Couples in Assam during the Bihu festival (Photo: Vikramjit Kakati)

There’s a reference in the book to inheriting language as a legacy from one’s people. Indeed, language does profoundly affect our perceptions and experiences. As a bilingual writer, how does the knowledge of more than one language play a role in your writing process?

As a multilingual person, you gain much more from the world compared with those stuck in only one language. One thing that has always fascinated me is the medieval Bhakti movement of India and those saint-poets who used to travel across regions and speak or compose in many languages. I am awestruck by their richness of experiences, the vastness of their inner landscapes, their in-depth knowledge and fluency.

As a bilingual writer, I can say there can be great enhancement in terms of perception, which means one can have different perspectives and multiple dimensions if one becomes multilingual and starts appreciating different literatures in their original languages.
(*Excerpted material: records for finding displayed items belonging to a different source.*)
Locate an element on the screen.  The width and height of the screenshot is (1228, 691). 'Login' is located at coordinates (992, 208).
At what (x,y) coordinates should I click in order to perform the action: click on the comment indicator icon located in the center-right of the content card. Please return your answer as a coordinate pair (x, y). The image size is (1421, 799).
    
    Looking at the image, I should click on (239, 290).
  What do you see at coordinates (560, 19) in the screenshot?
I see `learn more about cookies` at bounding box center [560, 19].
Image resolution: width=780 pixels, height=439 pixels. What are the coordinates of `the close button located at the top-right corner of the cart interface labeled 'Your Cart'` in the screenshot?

To give an example, when I see an Areca nut tree or a date palm tree dancing in the storm, I am reminded of a doha by Kabir in Sadhukkadi and a Bihu song in Assamese at the same time. And then you realise how fortunate you are to know two perspectives within this one singular image, one about the functionality of human existence in this volatile, impermanent world, and the other about the boundless desire a physical (human) body can carry, like a dancing Areca nut tree.

How can we counter the racism and hate that seem to lie latent in Indian society at all levels, needing only a small trigger to erupt? What solution would you suggest to counter the narratives of divisiveness that are used for political gains by the power-hungry?

I have just two words: empathy and love. Forgive me if I sound preachy or pedantic or like someone giving gyan, but I feel that empathy and love are the only alternatives we have at hand. And we can do that by not ‘othering’ people, by breaking this ‘us versus them’ divide.

But well, I know it’s easier said than done.

Your stories highlight the danger of trying to ‘homogenise’ India in a single language or culture, and why nationalism is meaningless in a country like ours unless it takes into consideration our enormous diversity and heterogeneity. What do you love most about India and what do you fear most about its future?

The thing I love most about my country India is this diversity and multiculturalism. As one medieval Bhakti poet had exclaimed with joy, across every few miles in India, there is a different sight, smell, colour, a different India!

I have no fear about its future as I know Indians are aware of this heterogeneity since ages. It is ingrained in our dristi, our vision, in our understanding about the world. If we have survived and co-existed with this knowledge so long for centuries, we will definitely carry on this legacy in the future too. It’s called indigenous wisdom.